La avenida roja
Juan B. Justo

Muchos vecinos de Buenos Aires ignoran que, además de sus cinco subterráneos, la Gran Capital del Sur cuenta con otro por el cual fluye continuamente un solo viajero: el Maldonado.
Criollo de ley, nace en el partido de Matanzas, entra en la ciudad a la altura de Ciudadela y desemboca en el río de la Plata, en la ribera del bosque de Palermo. Tuvo su pasado y tiene un gran porvenir. Antaño dio nombre a un barrio, el barrio de Maldonado, que se extendía desde la avenida de los Ombúes y Nicaragua hasta el río. Pero ¿quién se acuerda ya de esta nomenclatura?
Pese a su designación de arroyo, no era sino uno, el último, de los grandes "terceros" que atravesaban la ciudad de oeste a este. Su nombre se mezclaba a la crónica policial porque cuando hinchaba el lomo en una de sus crecidas periódicas y le daba por ponerse bravo, la barriada entera se alarmaba ante el temor de una inundación. Había cacería de ratas y uno que otro ahogado por confianzudo o imprudente... Con todo, el vecindario le tenía ley; nunca le deseó la muerte; eso sí, todos estuvieron de acuerdo en que era conveniente enterrarlo vivo. Y lo enterraron no más.
Yo asistí al velorio. Fué allá por el 1933, cuando empezaron las obras del entubamiento.
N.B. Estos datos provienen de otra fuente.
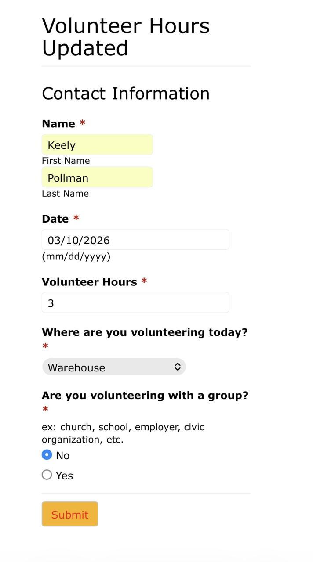
Task: Click the "Contact Information" section heading
Action: click(x=126, y=94)
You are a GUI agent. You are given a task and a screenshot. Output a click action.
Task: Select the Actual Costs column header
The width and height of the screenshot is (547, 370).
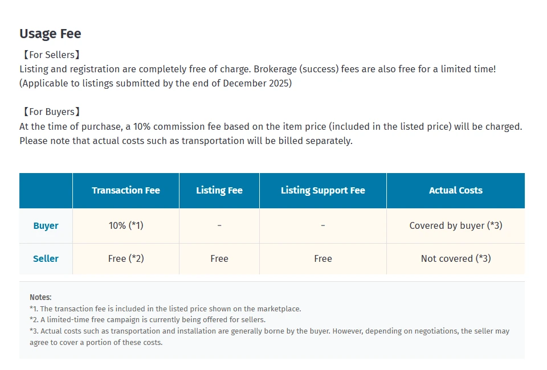pos(455,191)
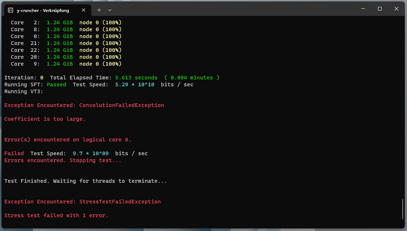Click 'Stress test failed with 1 error.' line
Screen dimensions: 407x231
56,215
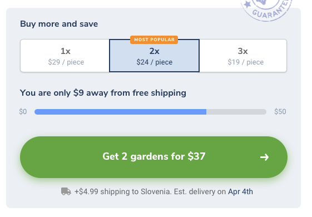Click the blue filled shipping progress bar

click(x=120, y=112)
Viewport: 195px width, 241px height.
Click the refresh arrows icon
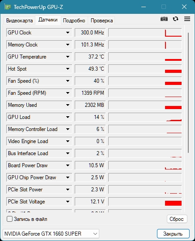(175, 19)
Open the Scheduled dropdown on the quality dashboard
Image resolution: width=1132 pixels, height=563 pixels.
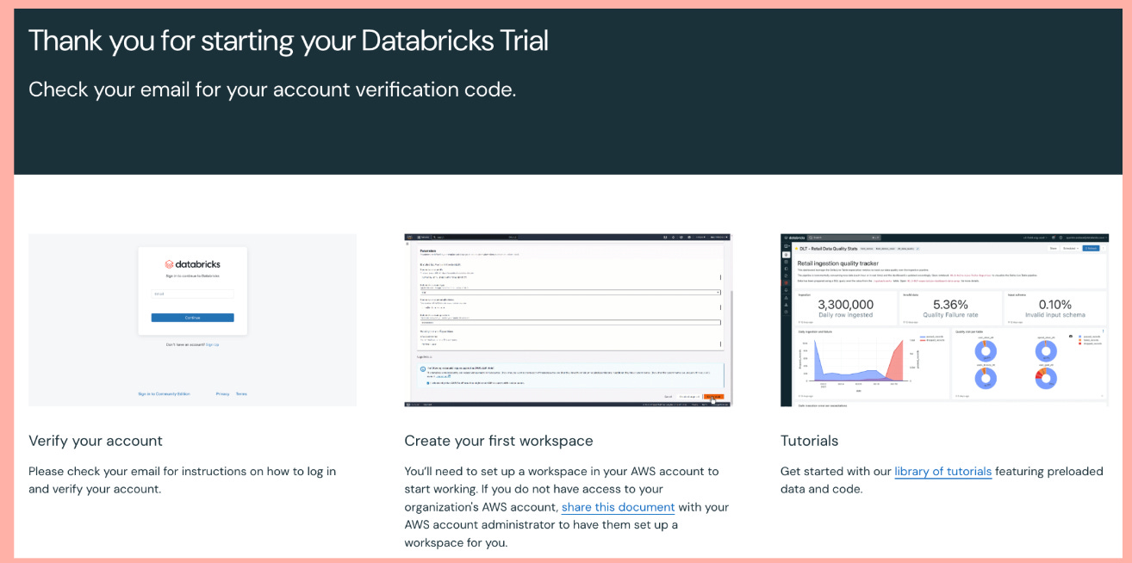click(1070, 247)
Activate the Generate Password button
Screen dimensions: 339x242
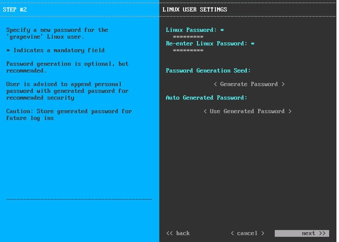[249, 84]
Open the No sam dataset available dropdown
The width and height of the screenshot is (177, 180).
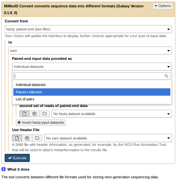108,138
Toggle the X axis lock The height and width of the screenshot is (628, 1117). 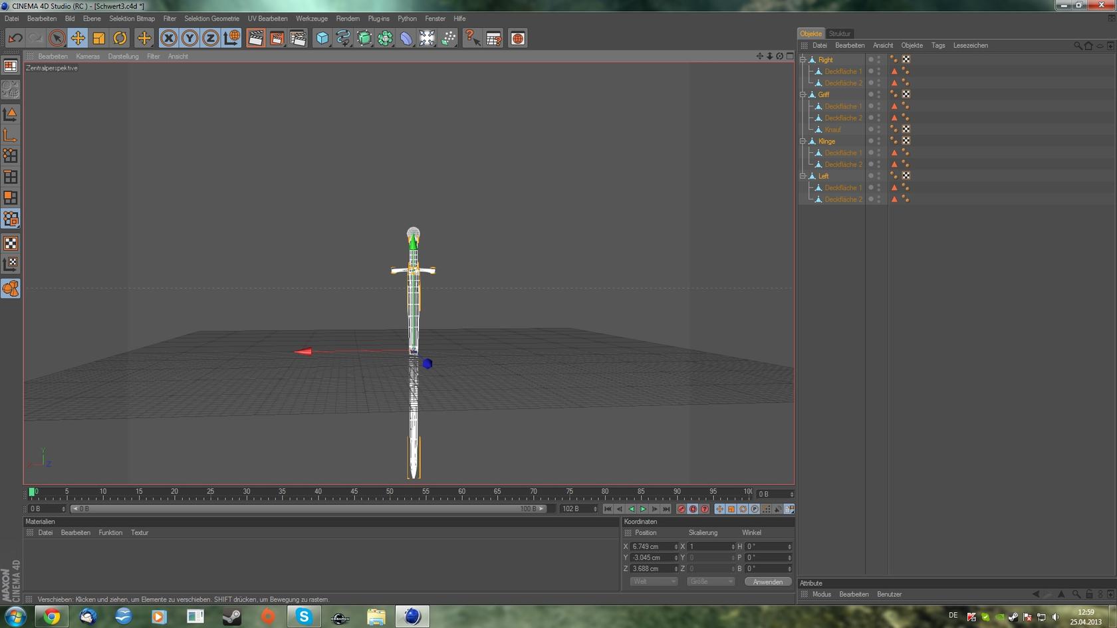169,39

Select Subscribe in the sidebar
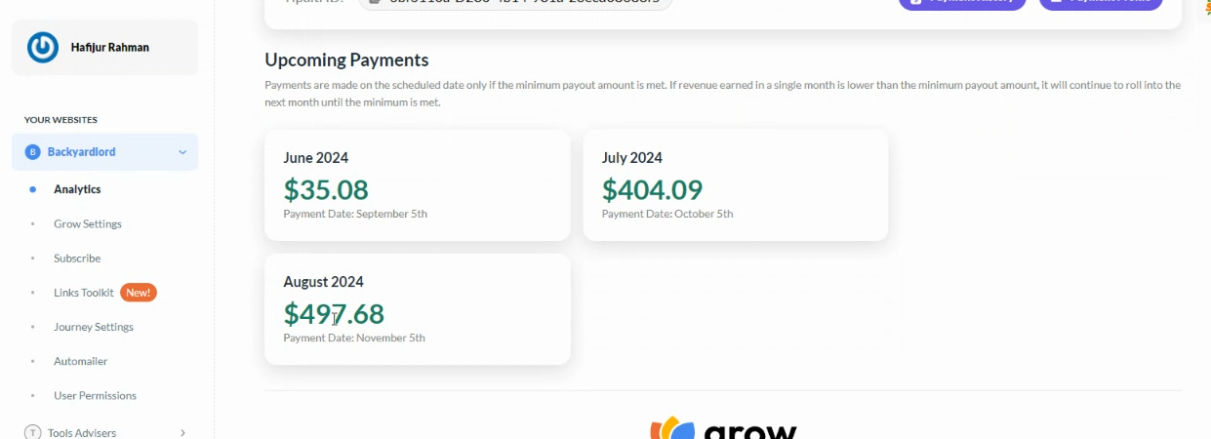tap(77, 259)
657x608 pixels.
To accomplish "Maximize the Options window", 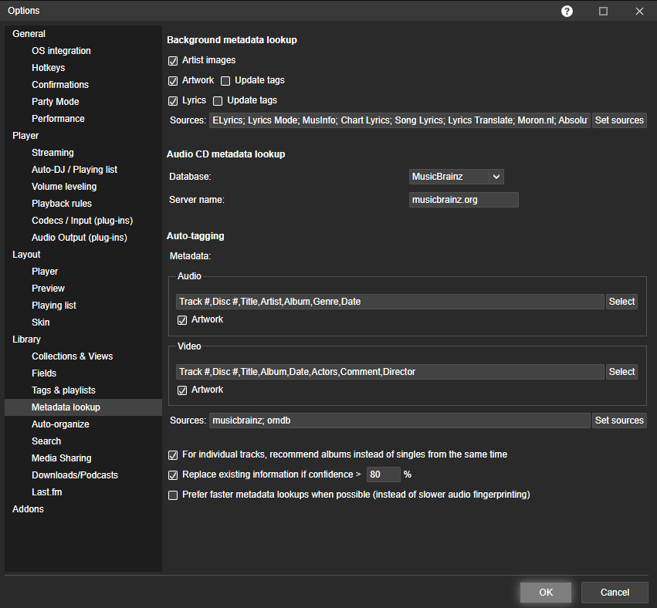I will coord(603,11).
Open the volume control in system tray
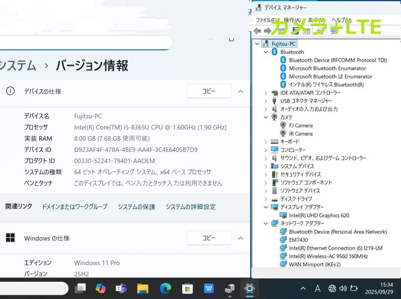This screenshot has height=299, width=401. 343,288
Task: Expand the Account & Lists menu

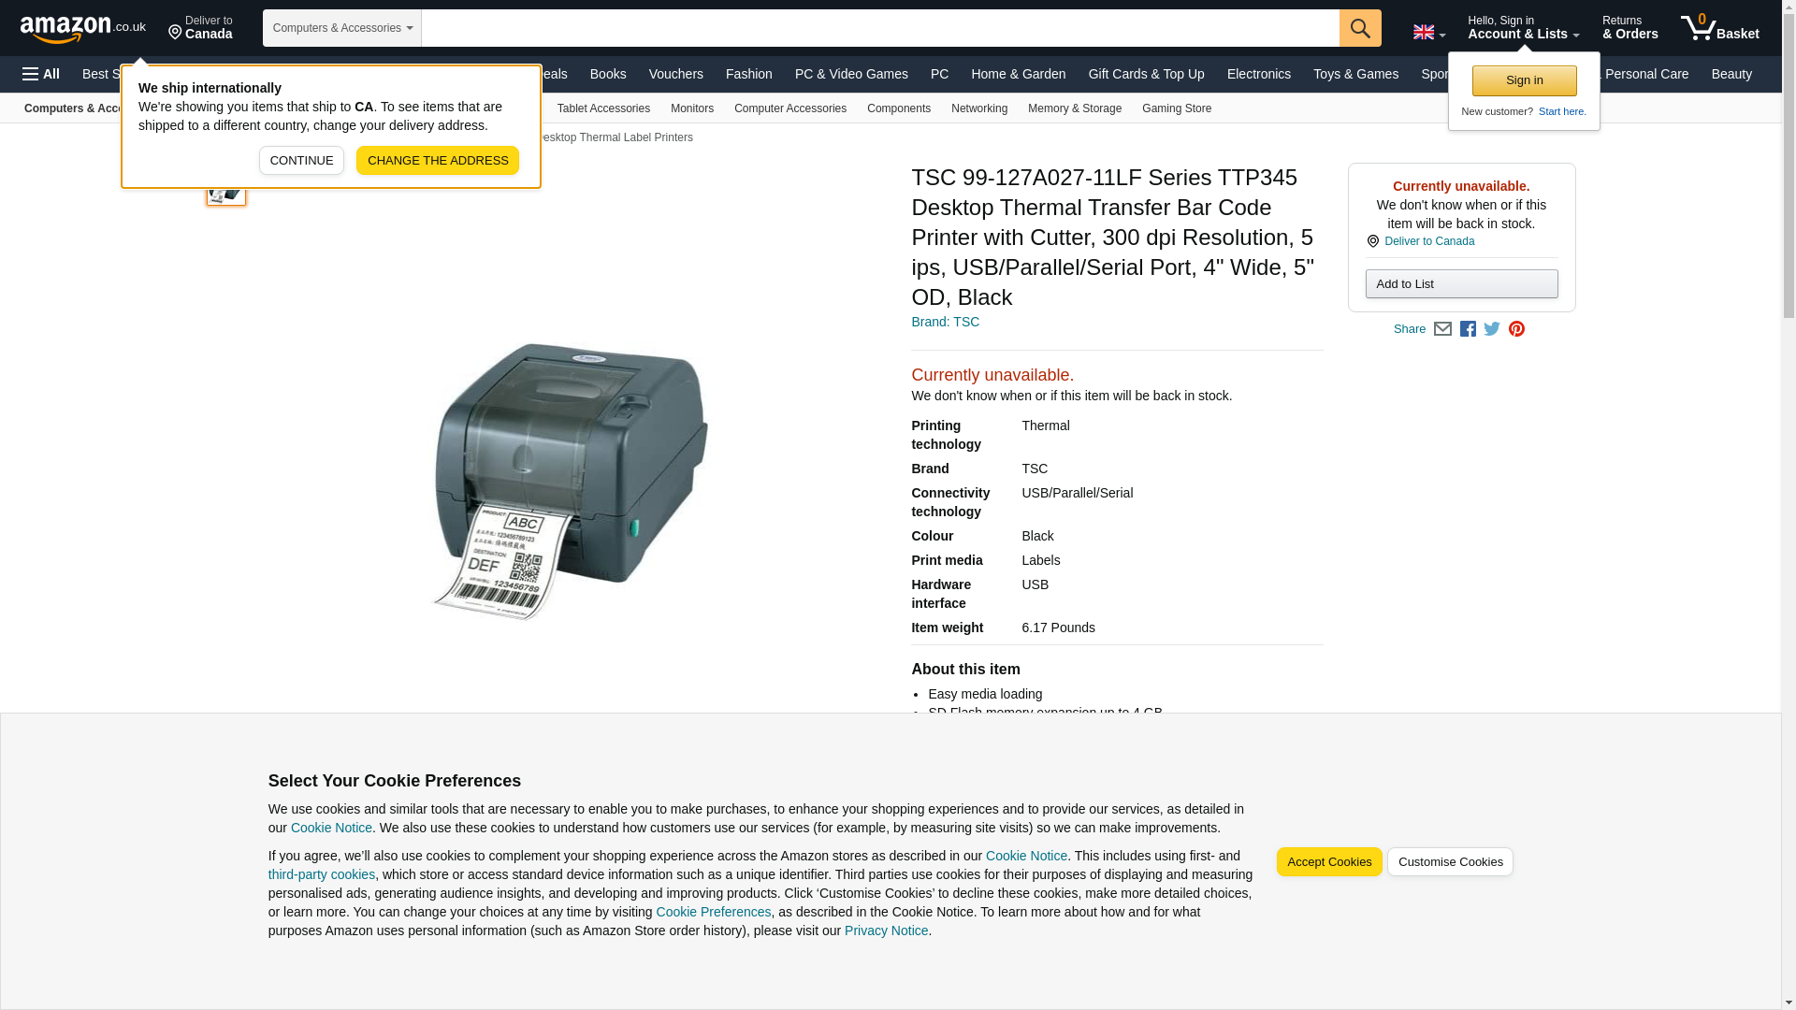Action: pyautogui.click(x=1523, y=28)
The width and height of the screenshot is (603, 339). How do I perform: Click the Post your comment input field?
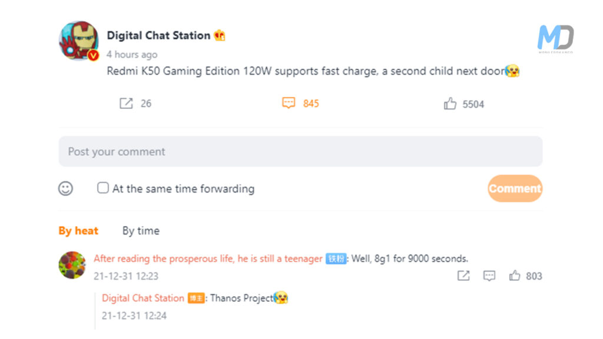tap(300, 151)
Me acuerdo como si fuera hoy, de aquel anochecer de fines de otoño, en que de pie en lo que había sido el puente de Triunvirato, contemplé la instalación provisional del alumbrado sobre la inmensa avenida que iba surgiendo, sinuosa, por sobre el curso del arroyo sepultado, larga y magnífica, caprichosa y serpentina. El viento levantaba la tierra mal apisonada; unos sauces llorones se inclinaban ansiosos en busca del agua perdida; centenares de bombitas de luz se alejaban en una perspectiva aparentemente inacabable, como un rosario incandescente.
Y lo curioso fué que, después del entierro, vino el bautizo. Enterrado el arroyo, preciso era pensar en darle nombre a la avenida. Confieso que me interesó mucho saber qué nombre irían a ponerle sus padrinos. ¡Hay en nuestra historia grande y pequeña tantos y tantos héroes que están esperando el merecido tributo del recuerdo!...
Pero los ediles son a veces cortos de memoria. A los que murieron en los campos de batalla, a los que entregaron su sangre en la conquista de la libertad o la civilización, prefieren los dirigentes de partidos políticos, los cabecillas de revueltas y repartidores de empleos.
Al terminarse las obras del entubamiento del arroyo Maldonado, la gran avenida que lo substituyó recibió el nombre del doctor Juan B. Justo. ¡Curioso! Porque el doctor Juan B. Justo, que, como dirigente y diputado socialista, se ocupó de tantas y tantas cosas, ni por pienso se había ocupado nunca del arroyo Maldonado. De haber estado en este mundo, el propio Justo habría sido el más sorprendido por la designación. Porque si le hubieran dejado escoger calle para darle su nombre, habría elegido seguramente la de Australia, país que siempre nos presentaba como ejemplo y que además está situada en un barrio que fué baluarte electoral del socialismo... hasta hace poco.
Pero el Concejo Deliberante quería hacer las cosas bien, o no hacerlas. Darle el nombre del doctor Justo a la magnífica avenida del Maldonado, a una de las más graciosas y bellas de la ciudad, por su curso, por su disposición, por sus dimensiones, era poco. Además del nombre, era preciso otorgarle el color. Y resolvió que se embaldosaran sus aceras de rojo... Baldosa colorada a todo trapo (o a toda baldosa). Cuadras y cuadras y cuadras de baldosa roja... La avenida cobraba así color político. El vecindario, quieras que no, tenía que embaldosar su trozo de vereda (como le llamamos) de colorado. Y esto ocurría cuando los socialistas, por disposición gubernativa, habían tenido que prescindir del uso de la bandera roja, como enseña. Cambiaron la bandera por los ladrillos. La cosa era evidente. Pero apenas hubo alguna tímida protesta. Aquella municipalidad electiva y campanuda, con su intendente a la cabeza, promulgó el homenaje de la acera roja.
Ahora las cosas han cambiado. Las baldosas se han ido destiñendo con el tiempo, y, en cambio, arriba, el cielo que con la edificación baja y lo ancho de la calle, parece el dilatado cielo de la pampa, el cielo sigue siendo azul y las nubes que lo adornan siguen siendo blancas. . . ¡Azul celeste y blanco! — P. de L.